## Records for the task
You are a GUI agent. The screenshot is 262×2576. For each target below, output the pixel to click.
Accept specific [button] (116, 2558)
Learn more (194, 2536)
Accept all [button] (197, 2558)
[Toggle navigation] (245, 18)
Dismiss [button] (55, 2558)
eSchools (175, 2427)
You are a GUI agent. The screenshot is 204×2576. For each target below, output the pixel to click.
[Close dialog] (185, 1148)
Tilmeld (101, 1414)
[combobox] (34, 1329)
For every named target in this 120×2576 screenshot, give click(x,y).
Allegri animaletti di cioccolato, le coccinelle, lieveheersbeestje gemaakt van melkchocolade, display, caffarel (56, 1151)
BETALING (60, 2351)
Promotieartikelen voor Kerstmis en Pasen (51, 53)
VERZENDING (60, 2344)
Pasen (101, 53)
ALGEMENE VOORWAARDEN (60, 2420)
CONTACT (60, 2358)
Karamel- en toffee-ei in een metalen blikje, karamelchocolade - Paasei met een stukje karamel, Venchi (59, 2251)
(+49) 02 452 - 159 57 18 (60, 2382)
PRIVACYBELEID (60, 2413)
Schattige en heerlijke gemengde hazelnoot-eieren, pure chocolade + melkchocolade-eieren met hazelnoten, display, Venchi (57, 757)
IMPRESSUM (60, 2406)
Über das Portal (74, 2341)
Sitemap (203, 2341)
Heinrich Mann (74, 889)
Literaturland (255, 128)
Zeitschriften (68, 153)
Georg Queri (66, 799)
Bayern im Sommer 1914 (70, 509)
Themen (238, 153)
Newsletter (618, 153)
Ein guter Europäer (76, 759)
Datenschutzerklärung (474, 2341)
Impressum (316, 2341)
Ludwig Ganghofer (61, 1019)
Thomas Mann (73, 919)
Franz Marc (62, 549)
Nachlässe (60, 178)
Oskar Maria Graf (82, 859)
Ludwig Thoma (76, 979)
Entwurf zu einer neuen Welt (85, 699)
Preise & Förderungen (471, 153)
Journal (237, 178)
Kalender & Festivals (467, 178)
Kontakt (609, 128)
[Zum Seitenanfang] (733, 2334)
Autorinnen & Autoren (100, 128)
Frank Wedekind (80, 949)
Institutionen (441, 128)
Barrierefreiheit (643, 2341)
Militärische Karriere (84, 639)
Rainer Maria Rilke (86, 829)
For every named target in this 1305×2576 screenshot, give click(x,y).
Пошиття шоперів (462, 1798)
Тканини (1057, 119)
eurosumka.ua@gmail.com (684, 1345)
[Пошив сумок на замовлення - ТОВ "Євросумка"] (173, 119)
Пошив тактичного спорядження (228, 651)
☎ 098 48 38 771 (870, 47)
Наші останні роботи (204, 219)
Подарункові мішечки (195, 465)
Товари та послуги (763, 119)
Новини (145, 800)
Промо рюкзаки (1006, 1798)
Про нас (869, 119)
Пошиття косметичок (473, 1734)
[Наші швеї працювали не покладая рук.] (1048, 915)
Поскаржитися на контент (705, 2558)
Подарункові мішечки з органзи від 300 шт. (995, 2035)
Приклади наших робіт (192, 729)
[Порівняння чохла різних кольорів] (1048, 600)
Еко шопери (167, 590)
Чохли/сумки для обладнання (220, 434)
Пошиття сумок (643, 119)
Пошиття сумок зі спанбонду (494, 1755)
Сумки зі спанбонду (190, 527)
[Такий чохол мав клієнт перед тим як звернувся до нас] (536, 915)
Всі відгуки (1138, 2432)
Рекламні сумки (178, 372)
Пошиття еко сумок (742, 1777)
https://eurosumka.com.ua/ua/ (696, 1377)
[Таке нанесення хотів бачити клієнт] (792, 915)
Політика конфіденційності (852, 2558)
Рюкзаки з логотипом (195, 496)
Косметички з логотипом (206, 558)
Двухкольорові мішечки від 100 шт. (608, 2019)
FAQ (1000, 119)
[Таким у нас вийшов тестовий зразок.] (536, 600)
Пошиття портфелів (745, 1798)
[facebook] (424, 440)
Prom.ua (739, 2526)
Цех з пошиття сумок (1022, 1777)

## What needs to be done
In the records above, the line with "Bayern im Sommer 1914 (70, 509)" marks the start and the line with "Militärische Karriere (84, 639)" marks the end; copy that stretch exactly, both lines included, and nothing else.

## Output below
Bayern im Sommer 1914 (70, 509)
Themen (238, 153)
Newsletter (618, 153)
Ein guter Europäer (76, 759)
Datenschutzerklärung (474, 2341)
Impressum (316, 2341)
Ludwig Ganghofer (61, 1019)
Thomas Mann (73, 919)
Franz Marc (62, 549)
Nachlässe (60, 178)
Oskar Maria Graf (82, 859)
Ludwig Thoma (76, 979)
Entwurf zu einer neuen Welt (85, 699)
Preise & Förderungen (471, 153)
Journal (237, 178)
Kalender & Festivals (467, 178)
Kontakt (609, 128)
[Zum Seitenanfang] (733, 2334)
Autorinnen & Autoren (100, 128)
Frank Wedekind (80, 949)
Institutionen (441, 128)
Barrierefreiheit (643, 2341)
Militärische Karriere (84, 639)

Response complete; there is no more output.